The US consumer finance watchdog is seeking a record fine against Wells Fargo for auto insurance and mortgage lending abuses, Reuters reports, citing sources with knowledge of the plans.
The Consumer Financial Protection Bureau (CFPB) is eyeing a fine that could exceed several hundred million dollars against the third-largest US bank, according to the report.
The penalty would be the first issued by Mick Mulvaney, whom President Donald Trump tapped in November to head the nation’s top watchdog for consumer finance.
The CFPB is said to be readying sanctions alongside the Office of the Comptroller of the Currency (OCC), Wells Fargo’s day-to-day regulator.
The agencies are ready to sanction the bank for layering extra insurance on drivers and collecting commissions on those policies, Reuters reported last month.
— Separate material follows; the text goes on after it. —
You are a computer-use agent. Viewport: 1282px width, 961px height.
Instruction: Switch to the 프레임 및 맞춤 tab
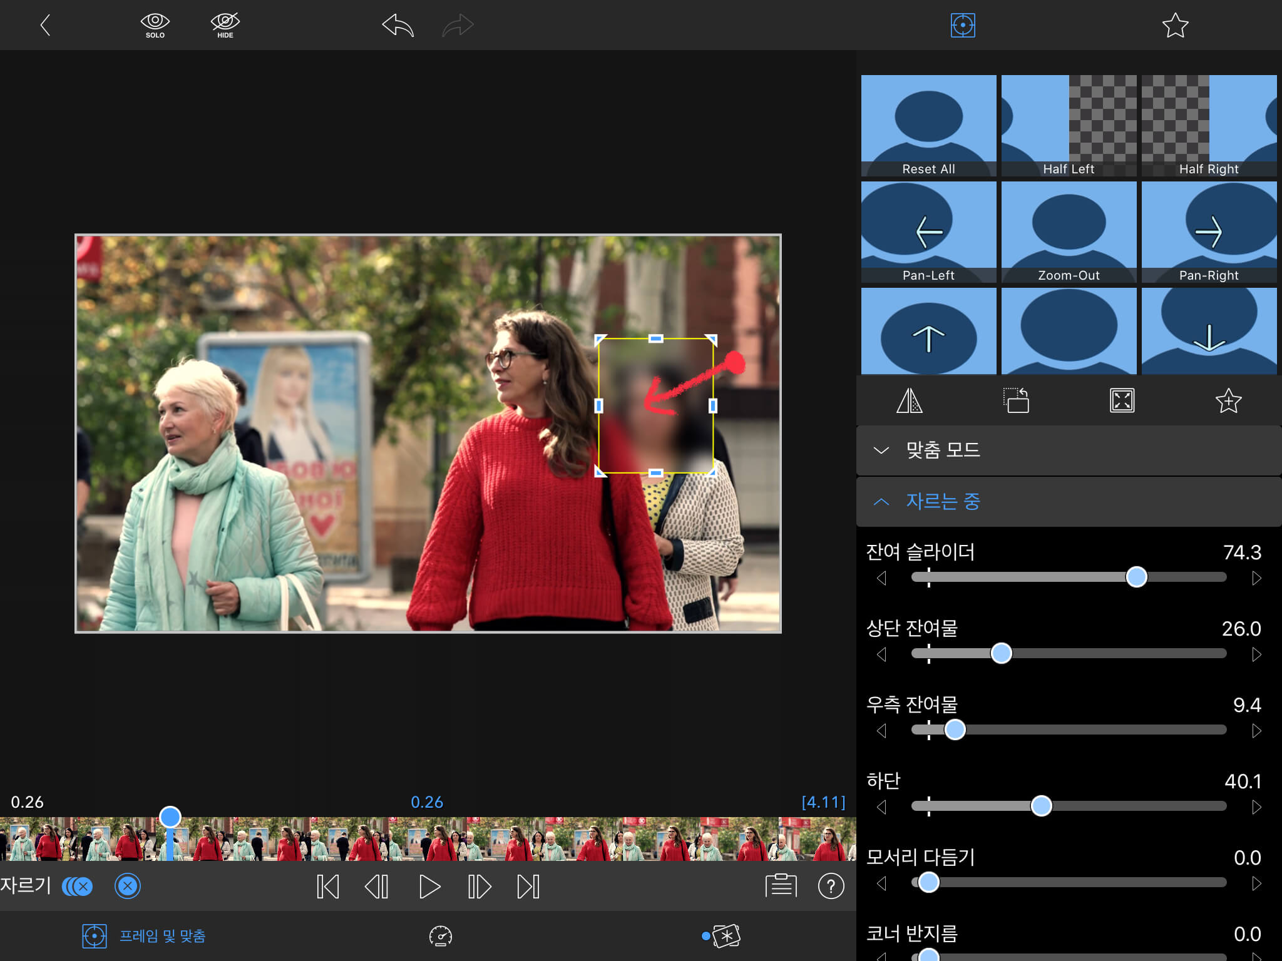tap(144, 936)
Both agencies have also been investigating the bank for wrongly levying fees on mortgage borrowers.
Mulvaney is eyeing a penalty that would settle both those matters and dwarf the US$100 million the CFPB fined Wells Fargo in September 2016 to settle its phony accounts scandal, Reuters cited its sources as saying. That 2016 fine had been the CFPB’s largest ever.
Settlement terms have not been finalized but Mulvaney is pushing for a figure as high as US$1 billion, according to the sources.
Wells Fargo is due to report earnings on Friday and some officials hoped to have a deal by then.